数学公式集

Mathematical Formula

1. Taylor expansion

   $$g(x) = g(x_0) + \sum_{k = 1}^{n}\frac{f^k(x-x_0)^k}{k!}(x-x_0)^k + R_n(x)$$

   $R_n(x)$ refers to the Lagrange remainder, which is

   $$R_n(x) = \frac{f^{n+1}(\xi)}{(n+1)!}(x-x_0)^{n+1}$$

   Lagrange remainder is derived from Cauchy mean value theorem.

2. Cauchy mean value theorem

   Between a and b always exits a $\xi\in(a,b)$ to make

   $$\frac{f(b) - f(a)}{g(b) - g(b)} = \frac{f^{'}(\xi)}{g^{'}(\xi)}$$

   true.

3. Why all the functions represent to the sum of the odd and even functions?

   For a regular function $f(x)$

   $$f(x) = \frac{f(x) + f(-x)}{2} + \frac{f(x)-f(-x)}{2}$$

   even function on the left and odd function on the right.

4. A method for solving first order nonlinear differential equations.

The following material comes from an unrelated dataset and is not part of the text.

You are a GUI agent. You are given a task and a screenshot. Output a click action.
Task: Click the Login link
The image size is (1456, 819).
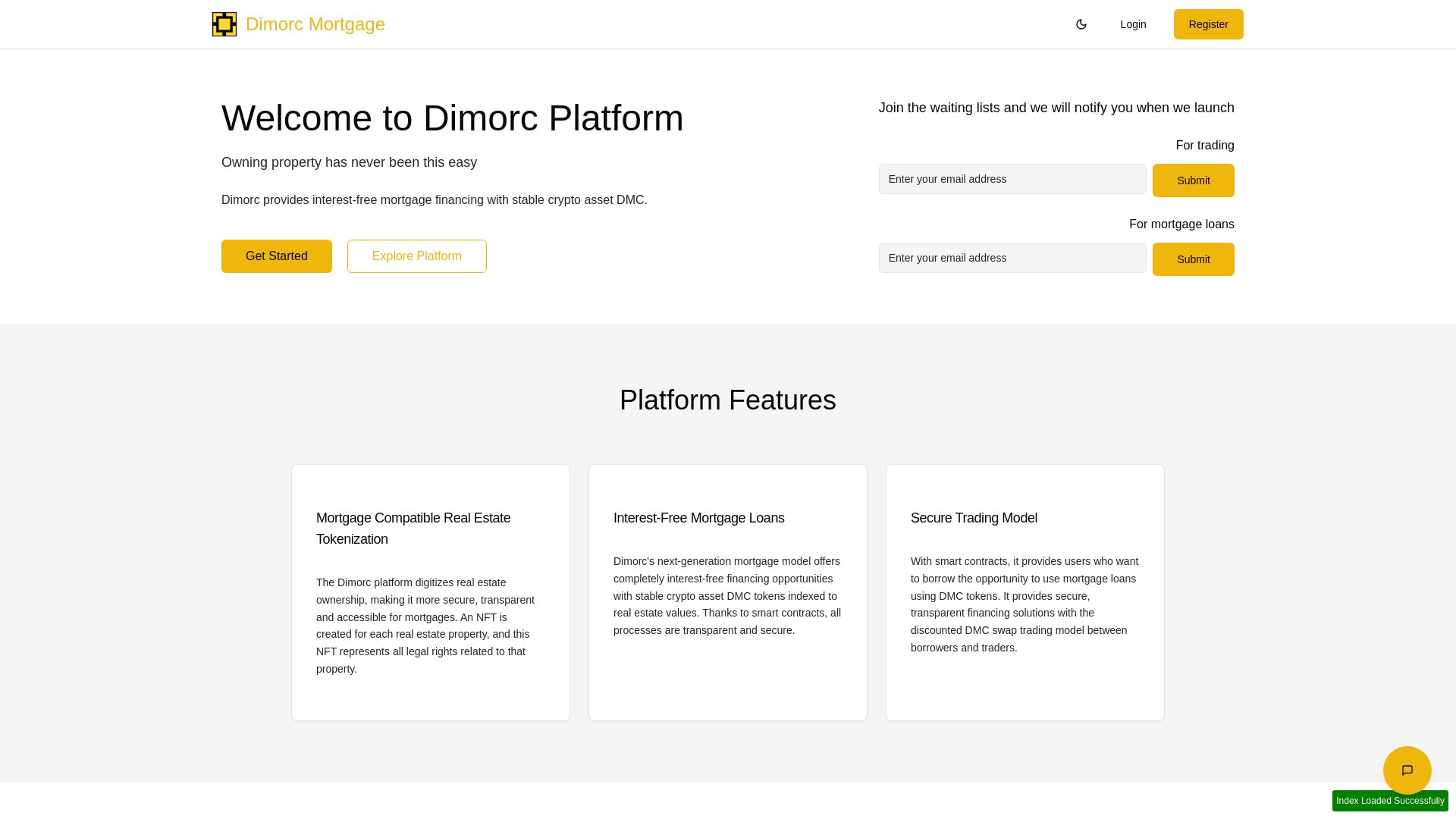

   For a regular first order nonlinear differential equation

   $$\frac{dy}{dx} + P(x)y = Q(x)\tag{1}$$

   Let $y = u\cdot v$, $u$ and $v$ are all functions about $x$, so we get

   $$\frac{dy}{dx} = v\frac{du}{dx} + u\frac{dv}{dx}$$

   Then the differential equation become

   $$\frac{du}{dx}\cdot v + u\cdot\left(\frac{dv}{dx} + P(x)\cdot v \right) = Q(x)\tag{2}$$

   We want solve the $v$ to make the formula inside the parenthesis to be zero, that is

   $$\frac{dv}{dx} + P(x)\cdot v = 0$$

   This is a first order linear differential equation, it's general solution is

   $$v = C_1e^{-\int P(x)dx}\tag{3}$$

   Let's substitute v into the formula (2), we get

   $$\frac{du}{dx}\cdot C_1e^{-\int P(x)dx} = Q(x)\tag{4}$$

   This is a linear differential equation, we can easily solve it, the general solution of $u$ is

   $$u = \frac1{C_1}\int Q(x)\cdot e^{\int P(x)dx}dx + C_2$$

   So our target $y$ is

   $$y = u\cdot v = \left[\int e^{(\int P(x)dx)}\cdot Q(x)\cdot dx + C \right]\cdot e^{(-\int P(x)dx)}$$